What the task requires: Which lines of the listing below contain the word "computer"? Copy each of them.

Study material:
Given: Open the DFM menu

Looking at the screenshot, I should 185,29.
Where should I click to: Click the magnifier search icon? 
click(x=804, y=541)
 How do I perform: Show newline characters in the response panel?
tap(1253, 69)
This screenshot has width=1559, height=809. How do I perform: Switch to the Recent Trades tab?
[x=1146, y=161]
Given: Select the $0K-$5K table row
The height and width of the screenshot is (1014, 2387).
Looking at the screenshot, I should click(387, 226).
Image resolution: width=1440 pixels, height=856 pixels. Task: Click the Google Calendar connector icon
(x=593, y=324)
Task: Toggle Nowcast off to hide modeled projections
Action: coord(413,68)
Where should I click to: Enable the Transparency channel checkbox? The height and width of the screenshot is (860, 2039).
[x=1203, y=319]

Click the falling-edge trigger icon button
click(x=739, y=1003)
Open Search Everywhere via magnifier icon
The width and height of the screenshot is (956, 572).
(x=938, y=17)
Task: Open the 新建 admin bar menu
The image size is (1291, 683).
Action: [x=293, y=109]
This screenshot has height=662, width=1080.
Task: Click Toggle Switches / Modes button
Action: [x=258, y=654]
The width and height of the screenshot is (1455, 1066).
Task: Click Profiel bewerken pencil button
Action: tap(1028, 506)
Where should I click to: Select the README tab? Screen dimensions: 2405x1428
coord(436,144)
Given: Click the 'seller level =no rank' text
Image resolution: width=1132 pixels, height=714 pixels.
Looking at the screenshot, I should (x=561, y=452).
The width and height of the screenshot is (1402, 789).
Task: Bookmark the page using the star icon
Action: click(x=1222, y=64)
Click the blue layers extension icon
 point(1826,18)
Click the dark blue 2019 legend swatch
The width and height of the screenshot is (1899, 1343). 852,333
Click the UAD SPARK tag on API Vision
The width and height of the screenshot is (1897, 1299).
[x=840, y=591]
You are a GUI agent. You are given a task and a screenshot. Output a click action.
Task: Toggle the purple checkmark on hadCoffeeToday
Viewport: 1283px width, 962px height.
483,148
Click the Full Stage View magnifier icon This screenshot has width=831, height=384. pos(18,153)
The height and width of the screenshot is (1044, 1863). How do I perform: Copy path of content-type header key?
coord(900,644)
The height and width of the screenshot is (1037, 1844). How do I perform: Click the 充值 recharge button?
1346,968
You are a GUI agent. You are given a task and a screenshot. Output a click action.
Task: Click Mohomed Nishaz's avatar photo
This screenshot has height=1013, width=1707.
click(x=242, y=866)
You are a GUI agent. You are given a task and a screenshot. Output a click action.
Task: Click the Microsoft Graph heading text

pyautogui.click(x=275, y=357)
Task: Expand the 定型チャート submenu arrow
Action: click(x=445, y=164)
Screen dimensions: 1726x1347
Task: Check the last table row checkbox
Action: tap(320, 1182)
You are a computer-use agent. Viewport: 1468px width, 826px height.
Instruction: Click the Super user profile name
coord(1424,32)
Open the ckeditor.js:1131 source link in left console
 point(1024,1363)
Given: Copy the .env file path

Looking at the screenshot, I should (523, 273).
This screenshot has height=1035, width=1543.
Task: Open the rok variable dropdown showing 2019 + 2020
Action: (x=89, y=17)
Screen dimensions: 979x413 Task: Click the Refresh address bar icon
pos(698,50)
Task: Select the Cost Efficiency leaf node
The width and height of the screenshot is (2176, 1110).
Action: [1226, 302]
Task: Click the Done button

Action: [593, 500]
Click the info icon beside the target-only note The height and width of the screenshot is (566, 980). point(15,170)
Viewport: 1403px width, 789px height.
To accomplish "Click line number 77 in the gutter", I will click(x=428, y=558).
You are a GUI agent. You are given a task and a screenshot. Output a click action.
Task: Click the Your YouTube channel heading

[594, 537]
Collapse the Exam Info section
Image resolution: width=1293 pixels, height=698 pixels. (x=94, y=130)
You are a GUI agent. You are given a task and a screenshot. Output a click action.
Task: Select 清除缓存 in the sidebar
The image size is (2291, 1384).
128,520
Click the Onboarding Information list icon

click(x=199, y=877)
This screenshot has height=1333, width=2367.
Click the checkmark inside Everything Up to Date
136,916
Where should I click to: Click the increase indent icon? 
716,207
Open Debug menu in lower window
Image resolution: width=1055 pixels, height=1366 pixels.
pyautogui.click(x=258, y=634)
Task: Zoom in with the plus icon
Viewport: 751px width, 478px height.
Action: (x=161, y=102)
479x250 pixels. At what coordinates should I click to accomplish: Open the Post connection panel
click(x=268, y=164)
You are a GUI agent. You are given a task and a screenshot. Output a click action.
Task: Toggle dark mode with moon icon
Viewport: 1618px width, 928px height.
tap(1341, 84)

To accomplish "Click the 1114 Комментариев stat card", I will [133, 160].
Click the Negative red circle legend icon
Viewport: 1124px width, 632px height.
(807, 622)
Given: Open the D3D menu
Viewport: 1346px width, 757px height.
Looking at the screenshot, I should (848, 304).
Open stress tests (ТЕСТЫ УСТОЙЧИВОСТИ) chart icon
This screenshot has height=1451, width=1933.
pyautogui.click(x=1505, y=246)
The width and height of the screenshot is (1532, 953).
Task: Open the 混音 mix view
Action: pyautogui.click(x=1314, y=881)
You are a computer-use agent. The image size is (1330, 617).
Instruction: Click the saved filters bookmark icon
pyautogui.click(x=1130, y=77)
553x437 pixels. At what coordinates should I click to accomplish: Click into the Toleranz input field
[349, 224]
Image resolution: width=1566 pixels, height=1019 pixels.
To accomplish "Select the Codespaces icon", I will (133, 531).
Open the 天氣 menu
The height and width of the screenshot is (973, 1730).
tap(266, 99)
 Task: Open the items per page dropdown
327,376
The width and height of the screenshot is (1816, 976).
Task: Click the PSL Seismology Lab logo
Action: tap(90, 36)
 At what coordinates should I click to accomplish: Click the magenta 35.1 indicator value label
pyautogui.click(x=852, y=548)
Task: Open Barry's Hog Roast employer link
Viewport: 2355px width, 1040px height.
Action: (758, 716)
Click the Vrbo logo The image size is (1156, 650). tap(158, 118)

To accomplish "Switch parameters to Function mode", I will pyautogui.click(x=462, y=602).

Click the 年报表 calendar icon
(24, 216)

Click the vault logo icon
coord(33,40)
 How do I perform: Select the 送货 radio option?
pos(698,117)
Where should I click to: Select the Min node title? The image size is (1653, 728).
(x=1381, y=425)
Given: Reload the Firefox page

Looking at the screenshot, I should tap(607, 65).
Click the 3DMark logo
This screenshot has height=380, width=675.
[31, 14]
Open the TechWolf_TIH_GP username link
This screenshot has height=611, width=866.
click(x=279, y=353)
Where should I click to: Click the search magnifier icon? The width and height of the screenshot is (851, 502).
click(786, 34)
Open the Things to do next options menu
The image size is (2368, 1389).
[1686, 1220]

Reply:
You are a computer-use agent. Viewport: 1468px width, 826px height.
You are a computer-use agent. The image size is (1330, 617).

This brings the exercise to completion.